++++ Supplied data ++++
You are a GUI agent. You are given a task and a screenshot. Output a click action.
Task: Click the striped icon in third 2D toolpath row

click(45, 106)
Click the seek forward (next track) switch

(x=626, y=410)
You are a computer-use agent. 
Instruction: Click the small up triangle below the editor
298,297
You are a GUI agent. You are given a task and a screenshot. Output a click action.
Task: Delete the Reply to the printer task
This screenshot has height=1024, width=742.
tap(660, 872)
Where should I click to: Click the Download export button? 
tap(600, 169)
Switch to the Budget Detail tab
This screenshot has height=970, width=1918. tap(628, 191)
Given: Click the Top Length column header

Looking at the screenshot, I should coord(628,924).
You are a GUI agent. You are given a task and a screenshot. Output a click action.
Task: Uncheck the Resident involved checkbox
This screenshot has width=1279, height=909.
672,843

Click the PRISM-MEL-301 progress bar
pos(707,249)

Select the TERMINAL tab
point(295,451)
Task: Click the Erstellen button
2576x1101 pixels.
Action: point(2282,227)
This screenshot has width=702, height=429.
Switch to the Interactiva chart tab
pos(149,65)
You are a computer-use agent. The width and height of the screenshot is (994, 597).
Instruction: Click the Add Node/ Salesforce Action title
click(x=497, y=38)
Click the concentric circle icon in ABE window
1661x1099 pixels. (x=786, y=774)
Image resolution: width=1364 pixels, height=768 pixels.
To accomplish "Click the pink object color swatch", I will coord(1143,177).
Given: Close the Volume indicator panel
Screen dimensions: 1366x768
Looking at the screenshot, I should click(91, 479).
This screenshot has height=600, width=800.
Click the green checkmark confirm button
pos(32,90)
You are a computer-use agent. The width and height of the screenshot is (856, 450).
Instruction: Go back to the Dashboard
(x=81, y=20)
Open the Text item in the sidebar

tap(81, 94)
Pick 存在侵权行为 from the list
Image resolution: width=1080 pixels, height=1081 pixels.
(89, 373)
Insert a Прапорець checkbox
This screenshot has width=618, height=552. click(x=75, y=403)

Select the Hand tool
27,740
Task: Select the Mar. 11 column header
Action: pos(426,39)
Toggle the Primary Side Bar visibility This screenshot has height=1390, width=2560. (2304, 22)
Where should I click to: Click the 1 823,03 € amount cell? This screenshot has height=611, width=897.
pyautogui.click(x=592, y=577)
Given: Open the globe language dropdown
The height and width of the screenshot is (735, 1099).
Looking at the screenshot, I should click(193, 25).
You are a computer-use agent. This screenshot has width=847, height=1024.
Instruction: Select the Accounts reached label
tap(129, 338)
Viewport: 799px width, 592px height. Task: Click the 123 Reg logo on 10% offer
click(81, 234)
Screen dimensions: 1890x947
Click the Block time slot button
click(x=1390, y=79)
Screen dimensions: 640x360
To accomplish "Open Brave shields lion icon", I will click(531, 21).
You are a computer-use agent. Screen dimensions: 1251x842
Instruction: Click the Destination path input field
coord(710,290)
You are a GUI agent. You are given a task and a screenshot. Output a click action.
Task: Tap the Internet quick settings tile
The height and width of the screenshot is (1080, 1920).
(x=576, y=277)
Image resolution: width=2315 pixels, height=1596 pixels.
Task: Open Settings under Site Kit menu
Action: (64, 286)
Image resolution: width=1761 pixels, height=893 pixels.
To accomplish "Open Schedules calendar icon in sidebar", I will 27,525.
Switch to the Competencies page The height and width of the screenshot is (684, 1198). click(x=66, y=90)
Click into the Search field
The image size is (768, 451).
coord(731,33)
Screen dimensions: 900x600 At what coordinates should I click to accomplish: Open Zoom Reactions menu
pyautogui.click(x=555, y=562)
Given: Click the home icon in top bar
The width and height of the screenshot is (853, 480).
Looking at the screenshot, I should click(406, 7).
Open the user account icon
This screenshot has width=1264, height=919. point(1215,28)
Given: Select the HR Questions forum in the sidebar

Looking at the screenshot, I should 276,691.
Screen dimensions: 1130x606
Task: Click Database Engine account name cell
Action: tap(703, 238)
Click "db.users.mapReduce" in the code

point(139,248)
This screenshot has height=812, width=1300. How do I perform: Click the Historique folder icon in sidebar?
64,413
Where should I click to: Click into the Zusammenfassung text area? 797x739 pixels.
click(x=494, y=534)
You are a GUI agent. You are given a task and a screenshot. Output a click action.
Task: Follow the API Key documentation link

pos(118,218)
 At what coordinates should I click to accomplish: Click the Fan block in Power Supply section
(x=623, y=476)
++++
Work request — Each of the records is to be repeated word for word.

Result —
You are a GUI agent. You are given a task and a screenshot. Output a click action.
Task: Click the striped icon in third 2D toolpath row

click(45, 106)
Click the seek forward (next track) switch

(x=626, y=410)
You are a computer-use agent. 
Instruction: Click the small up triangle below the editor
298,297
You are a GUI agent. You are given a task and a screenshot. Output a click action.
Task: Delete the Reply to the printer task
This screenshot has height=1024, width=742.
tap(660, 872)
Where should I click to: Click the Download export button? 
tap(600, 169)
Switch to the Budget Detail tab
This screenshot has height=970, width=1918. tap(628, 191)
Given: Click the Top Length column header

Looking at the screenshot, I should coord(628,924).
You are a GUI agent. You are given a task and a screenshot. Output a click action.
Task: Uncheck the Resident involved checkbox
This screenshot has width=1279, height=909.
672,843

Click the PRISM-MEL-301 progress bar
pos(707,249)

Select the TERMINAL tab
point(295,451)
Task: Click the Erstellen button
2576x1101 pixels.
Action: point(2282,227)
This screenshot has width=702, height=429.
Switch to the Interactiva chart tab
pos(149,65)
You are a computer-use agent. The width and height of the screenshot is (994, 597).
Instruction: Click the Add Node/ Salesforce Action title
click(x=497, y=38)
Click the concentric circle icon in ABE window
1661x1099 pixels. (x=786, y=774)
Image resolution: width=1364 pixels, height=768 pixels.
To accomplish "Click the pink object color swatch", I will coord(1143,177).
Given: Close the Volume indicator panel
Screen dimensions: 1366x768
Looking at the screenshot, I should click(91, 479).
This screenshot has height=600, width=800.
Click the green checkmark confirm button
pos(32,90)
You are a computer-use agent. The width and height of the screenshot is (856, 450).
Instruction: Go back to the Dashboard
(x=81, y=20)
Open the Text item in the sidebar

tap(81, 94)
Pick 存在侵权行为 from the list
Image resolution: width=1080 pixels, height=1081 pixels.
(89, 373)
Insert a Прапорець checkbox
This screenshot has width=618, height=552. click(x=75, y=403)

Select the Hand tool
27,740
Task: Select the Mar. 11 column header
Action: pos(426,39)
Toggle the Primary Side Bar visibility This screenshot has height=1390, width=2560. (2304, 22)
Where should I click to: Click the 1 823,03 € amount cell? This screenshot has height=611, width=897.
pyautogui.click(x=592, y=577)
Given: Open the globe language dropdown
The height and width of the screenshot is (735, 1099).
Looking at the screenshot, I should click(193, 25).
You are a computer-use agent. This screenshot has width=847, height=1024.
Instruction: Select the Accounts reached label
tap(129, 338)
Viewport: 799px width, 592px height. Task: Click the 123 Reg logo on 10% offer
click(81, 234)
Screen dimensions: 1890x947
Click the Block time slot button
click(x=1390, y=79)
Screen dimensions: 640x360
To accomplish "Open Brave shields lion icon", I will click(531, 21).
You are a computer-use agent. Screen dimensions: 1251x842
Instruction: Click the Destination path input field
coord(710,290)
You are a GUI agent. You are given a task and a screenshot. Output a click action.
Task: Tap the Internet quick settings tile
The height and width of the screenshot is (1080, 1920).
(x=576, y=277)
Image resolution: width=2315 pixels, height=1596 pixels.
Task: Open Settings under Site Kit menu
Action: (64, 286)
Image resolution: width=1761 pixels, height=893 pixels.
To accomplish "Open Schedules calendar icon in sidebar", I will 27,525.
Switch to the Competencies page The height and width of the screenshot is (684, 1198). click(x=66, y=90)
Click into the Search field
The image size is (768, 451).
coord(731,33)
Screen dimensions: 900x600 At what coordinates should I click to accomplish: Open Zoom Reactions menu
pyautogui.click(x=555, y=562)
Given: Click the home icon in top bar
The width and height of the screenshot is (853, 480).
Looking at the screenshot, I should click(406, 7).
Open the user account icon
This screenshot has width=1264, height=919. point(1215,28)
Given: Select the HR Questions forum in the sidebar

Looking at the screenshot, I should 276,691.
Screen dimensions: 1130x606
Task: Click Database Engine account name cell
Action: tap(703, 238)
Click "db.users.mapReduce" in the code

point(139,248)
This screenshot has height=812, width=1300. How do I perform: Click the Historique folder icon in sidebar?
64,413
Where should I click to: Click into the Zusammenfassung text area? 797x739 pixels.
click(x=494, y=534)
You are a GUI agent. You are given a task and a screenshot. Output a click action.
Task: Follow the API Key documentation link

pos(118,218)
 At what coordinates should I click to accomplish: Click the Fan block in Power Supply section
(x=623, y=476)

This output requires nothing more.